TASK ITEM.
Although the data holds pictures, return only the lines from the one containing "You are a GUI" to the end, exactly, and without them.

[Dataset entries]
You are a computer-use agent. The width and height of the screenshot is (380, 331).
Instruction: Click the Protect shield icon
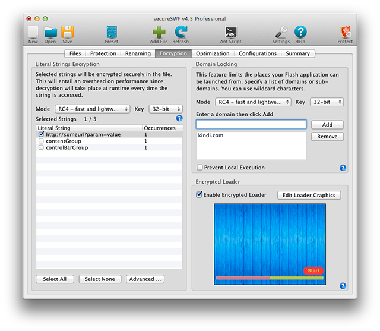[x=345, y=32]
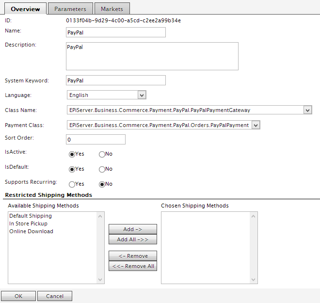Switch to the Parameters tab
Image resolution: width=320 pixels, height=303 pixels.
pyautogui.click(x=70, y=9)
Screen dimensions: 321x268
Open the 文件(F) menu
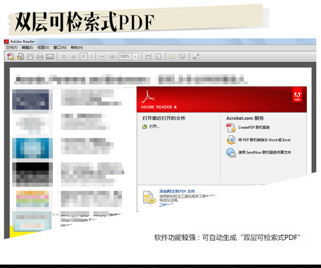[x=11, y=48]
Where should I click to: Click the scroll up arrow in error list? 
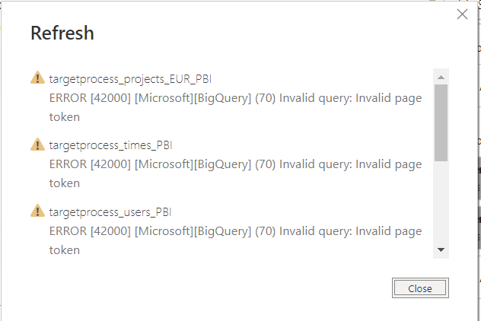pos(441,78)
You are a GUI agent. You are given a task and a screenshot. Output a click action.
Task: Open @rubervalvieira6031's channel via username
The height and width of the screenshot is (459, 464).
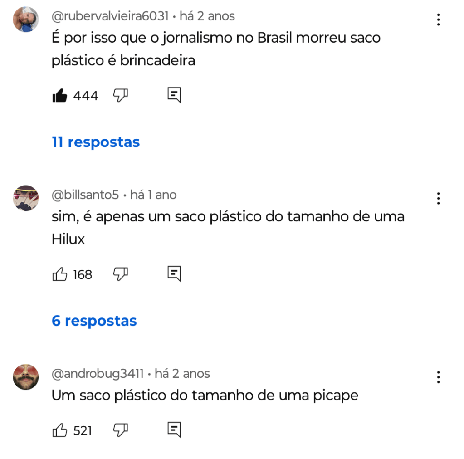click(110, 16)
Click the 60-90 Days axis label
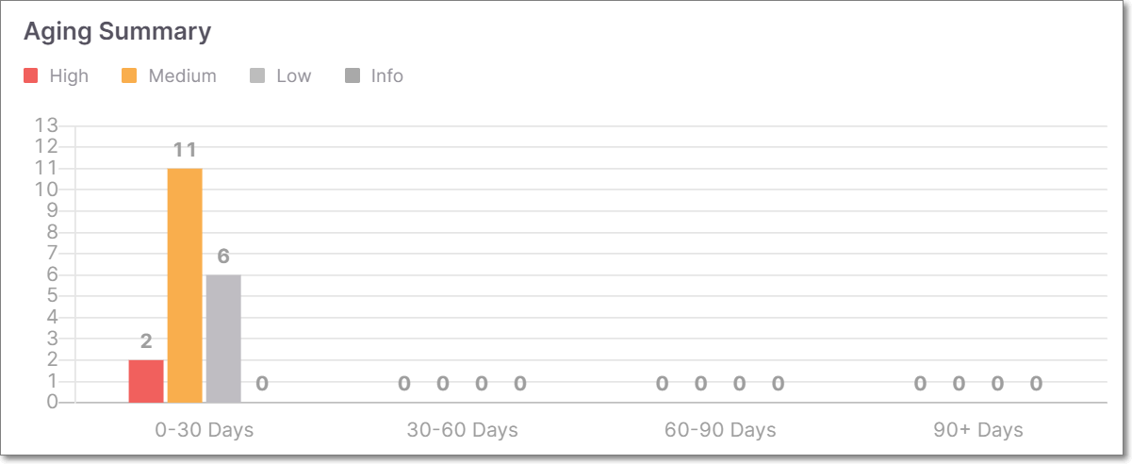This screenshot has width=1132, height=464. click(720, 430)
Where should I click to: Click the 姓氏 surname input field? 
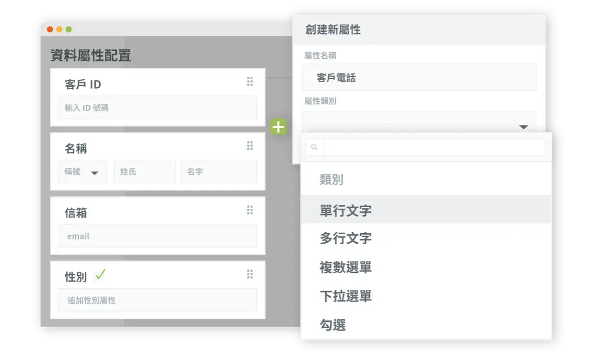pyautogui.click(x=145, y=172)
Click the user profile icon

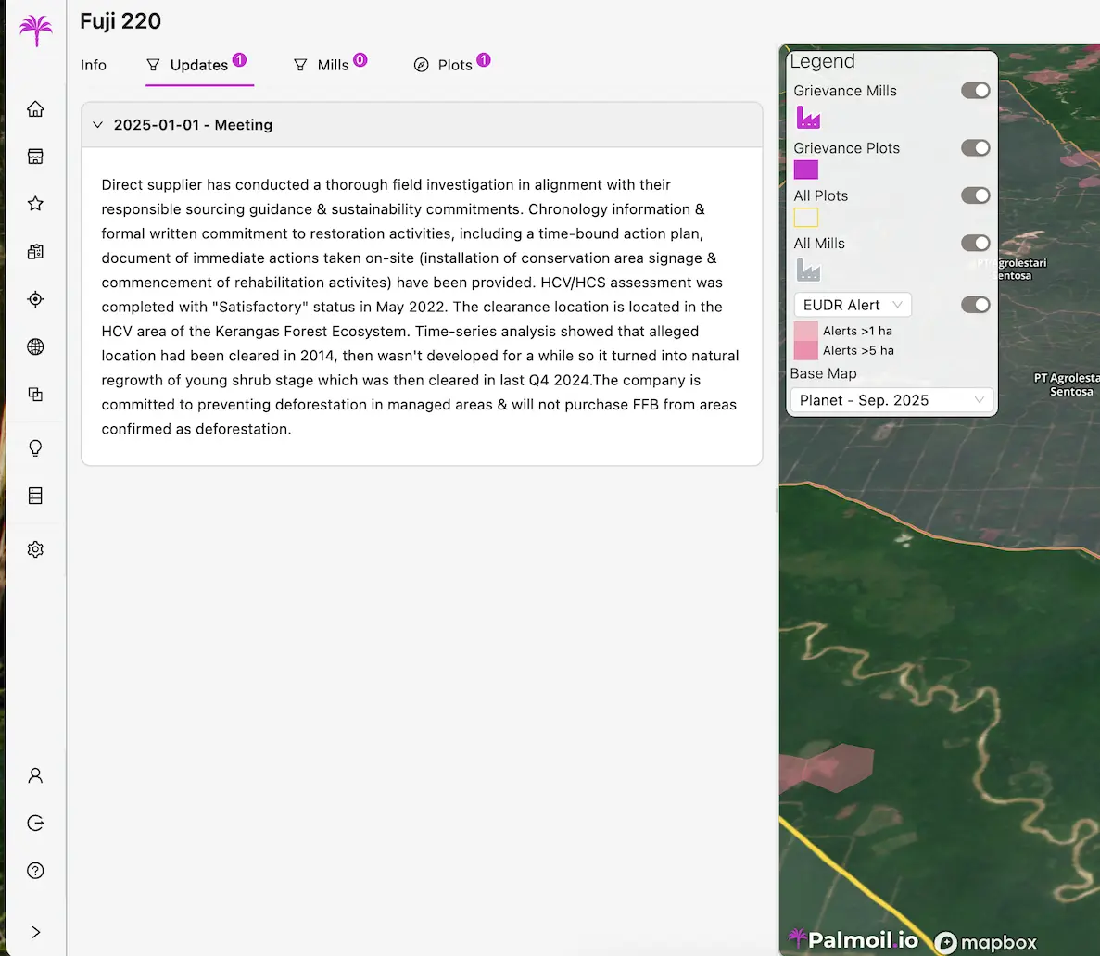pyautogui.click(x=35, y=775)
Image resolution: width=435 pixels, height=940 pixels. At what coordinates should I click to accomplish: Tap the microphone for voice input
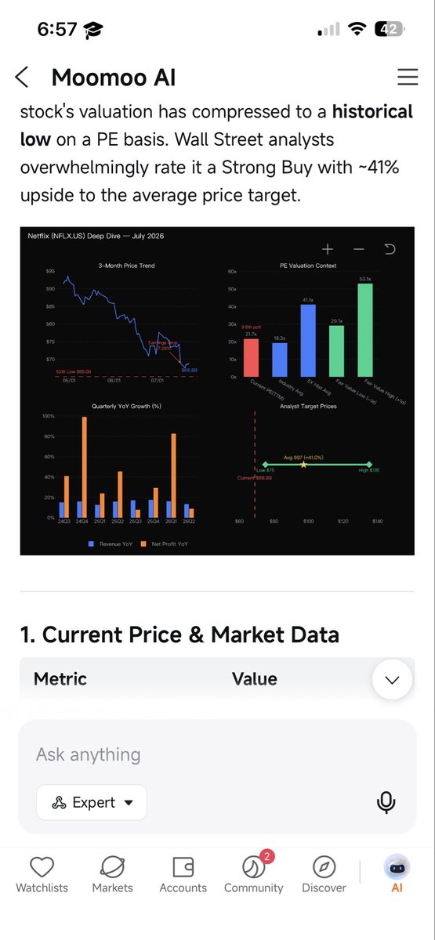(385, 802)
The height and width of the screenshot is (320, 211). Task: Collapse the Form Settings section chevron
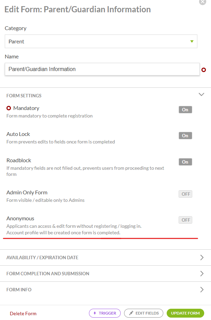pos(201,95)
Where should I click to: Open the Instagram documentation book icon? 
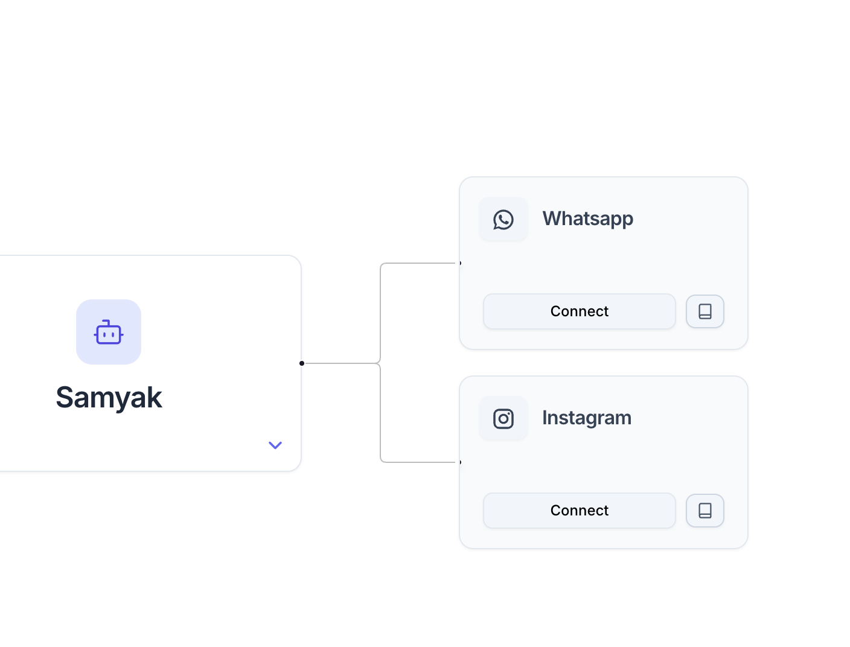click(x=705, y=511)
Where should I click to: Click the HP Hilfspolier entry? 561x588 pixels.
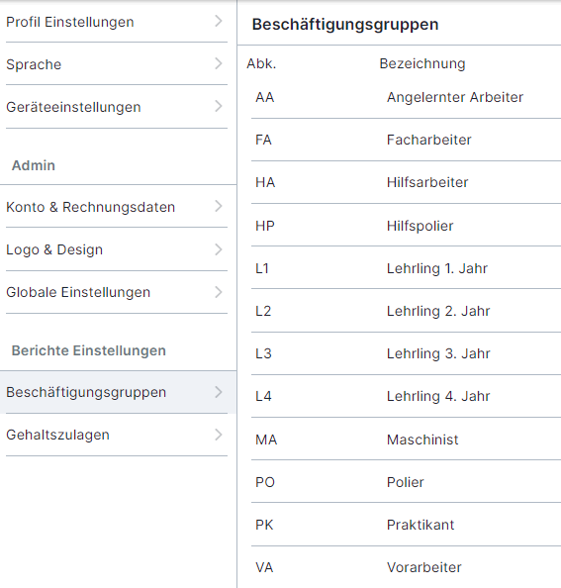(x=406, y=226)
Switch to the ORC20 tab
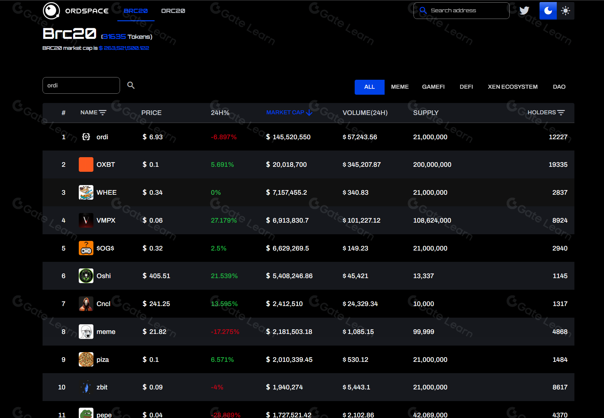604x418 pixels. [x=173, y=11]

WRITTEN REPLY.
You are a GUI agent. You are given a task and a screenshot. Output a click action.
Task: Open @rubervalvieira6031's channel via username
The height and width of the screenshot is (459, 464).
click(110, 16)
Click the 60-90 Days axis label
This screenshot has width=1132, height=464. click(720, 430)
Where should I click to: Click the 姓氏 surname input field? 
pyautogui.click(x=145, y=172)
Click the user profile icon

pyautogui.click(x=35, y=775)
Image resolution: width=435 pixels, height=940 pixels. At what coordinates should I click to accomplish: Tap the microphone for voice input
(385, 802)
The height and width of the screenshot is (320, 211). Task: Collapse the Form Settings section chevron
pos(201,95)
Where should I click to: Open the Instagram documentation book icon? 
click(x=705, y=511)
Where should I click to: Click the HP Hilfspolier entry? 561x588 pixels.
(x=406, y=226)
Switch to the ORC20 tab
604x418 pixels. [x=173, y=11]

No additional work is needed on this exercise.